Well, it seems that when Gilla Roos closed, they left a lot of actors hanging out to dry. Just from the couple of people who have contacted us, we can calculate over $25,000 in losses, and there has got to be a lot more. These actors cannot afford to get stiffed.
What is the recourse when an agency goes belly up and owes you money? Unfortunately, not much, unless you are smart and move quickly. Some suggestions:
1. Don’t go it alone. One person owed $4,000 has a lot less clout than 60 people owed $4,000 each. Team up, and you have the best chance of getting paid. This is what is known as a class action lawsuit. Start searching Google for others who may have had the same thing happen; or, if that doesn't yield results, make posts in forums and on blogs so you CAN find these people. Someone has already started collecting people for the Gilla Roos situation, and you can contact her at GillaRoosAction@gmail.com. If you are owed money, you must reach out to every other actor who is owed money and team up. You may not see all of your money, but there is a chance you may see some.
2. Find your contract with dates worked and any and all correspondences. Anything in print is going to be better then he said/she said, and that will never hold up in court.
3. Don’t bug the agents. Usually they are owed money too when this happens. It is the owner of the company that is liable, and so they can be an ally. It won’t help to harass them.
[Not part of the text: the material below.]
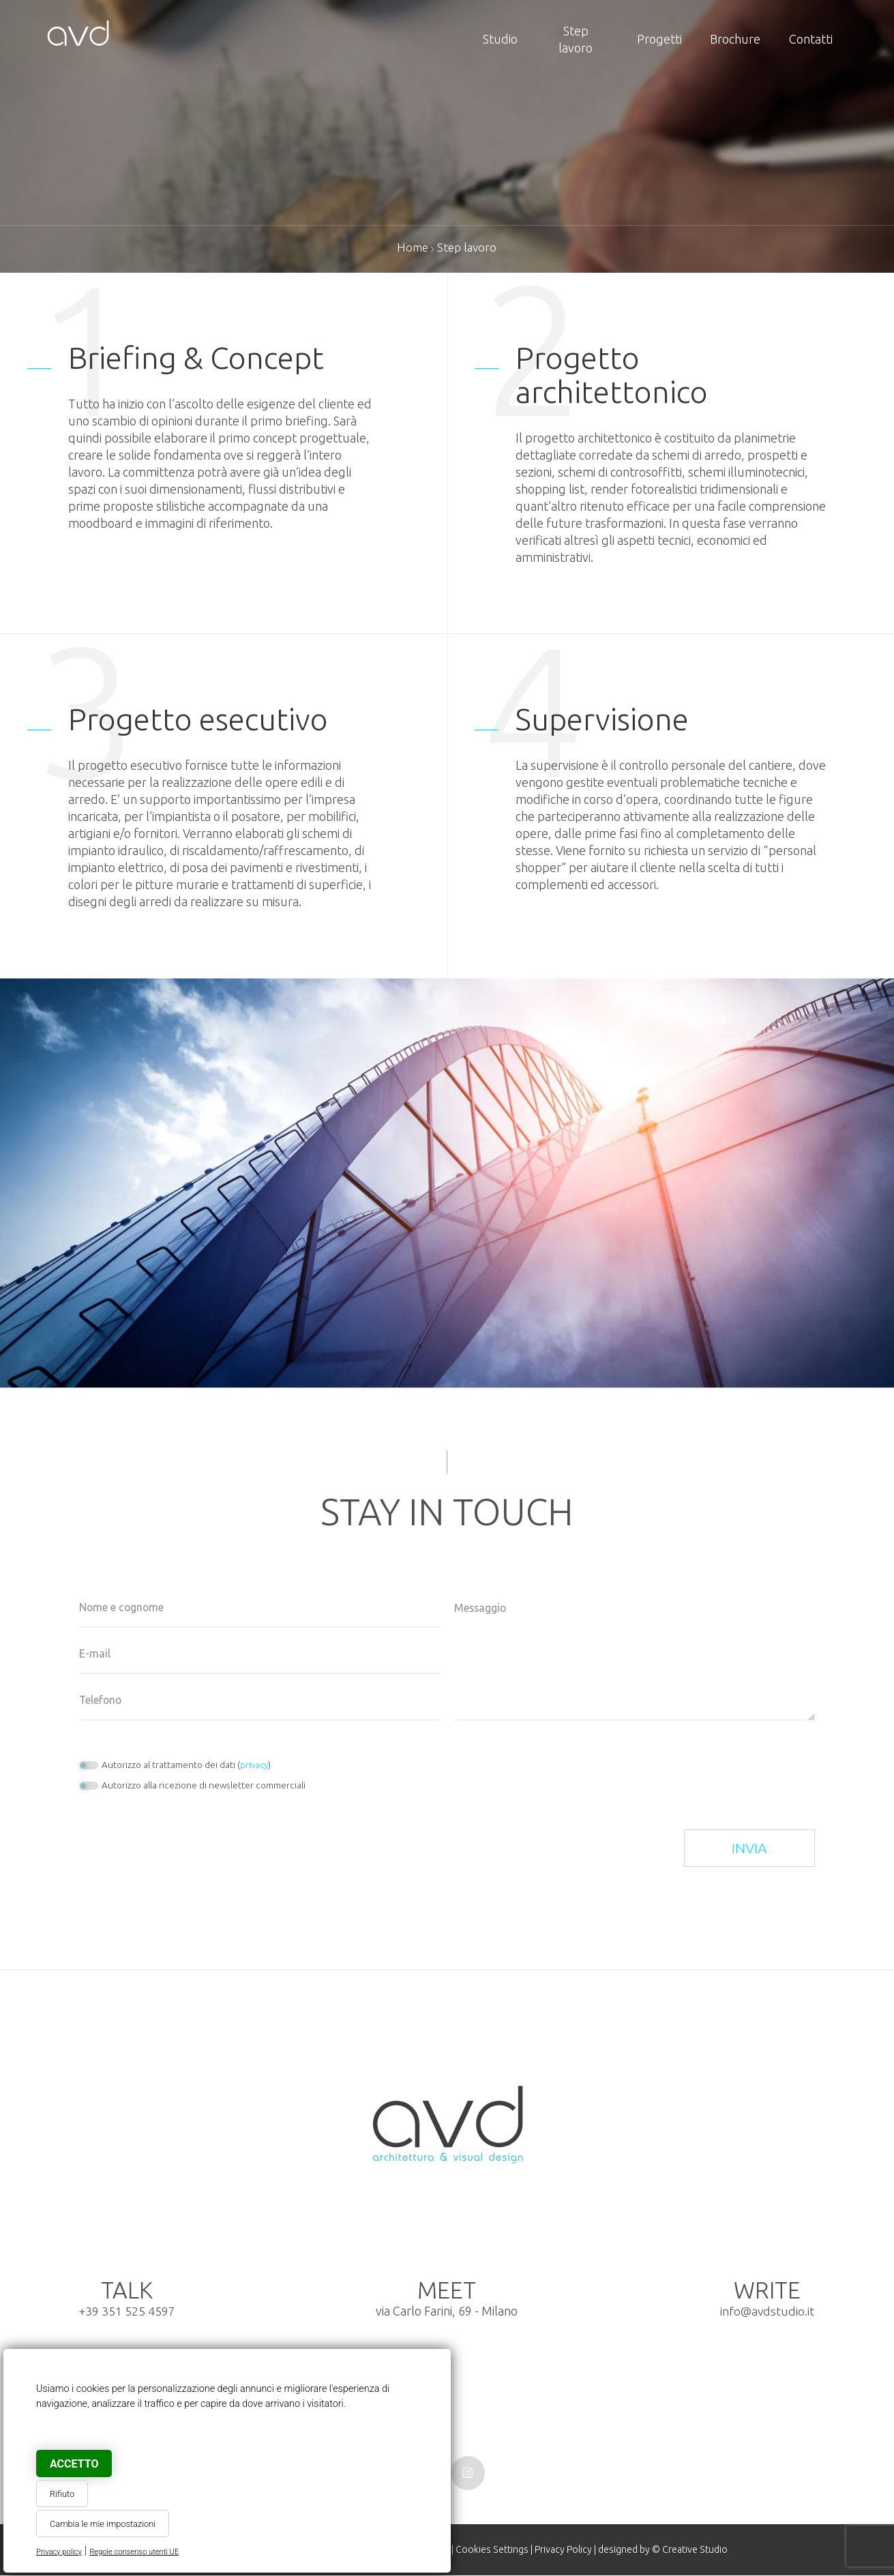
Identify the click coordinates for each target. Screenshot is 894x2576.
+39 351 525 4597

4. If an agency owner knowingly took your money and bought a new car or enriched themselves in another way, it might be criminal depending on what state you are in (and ought to be, regardless). Talk to a lawyer and do a little research. There are state laws governing the operation of an agency and you should research if there are any laws that protect you in your state, and a threat to call the Better Business Bureau can yield results (read: landlords in NYC). Also, if the organization is a SAG franchise, you may be able to bring your grievance to SAG. If you feel money owed has been taken fraudulently, you should contact your state’s attorney general’s office (New York: www.oag.state.ny.us/contact.html California: www.ag.ca.gov/contact/index.php ) They may not take on the grievance, but if they do, look out!
All actors are affected when something like this happens, either directly or indirectly. Use this as an excuse to arm yourself with knowledge of the ins and outs of your industry. It’s your business, too.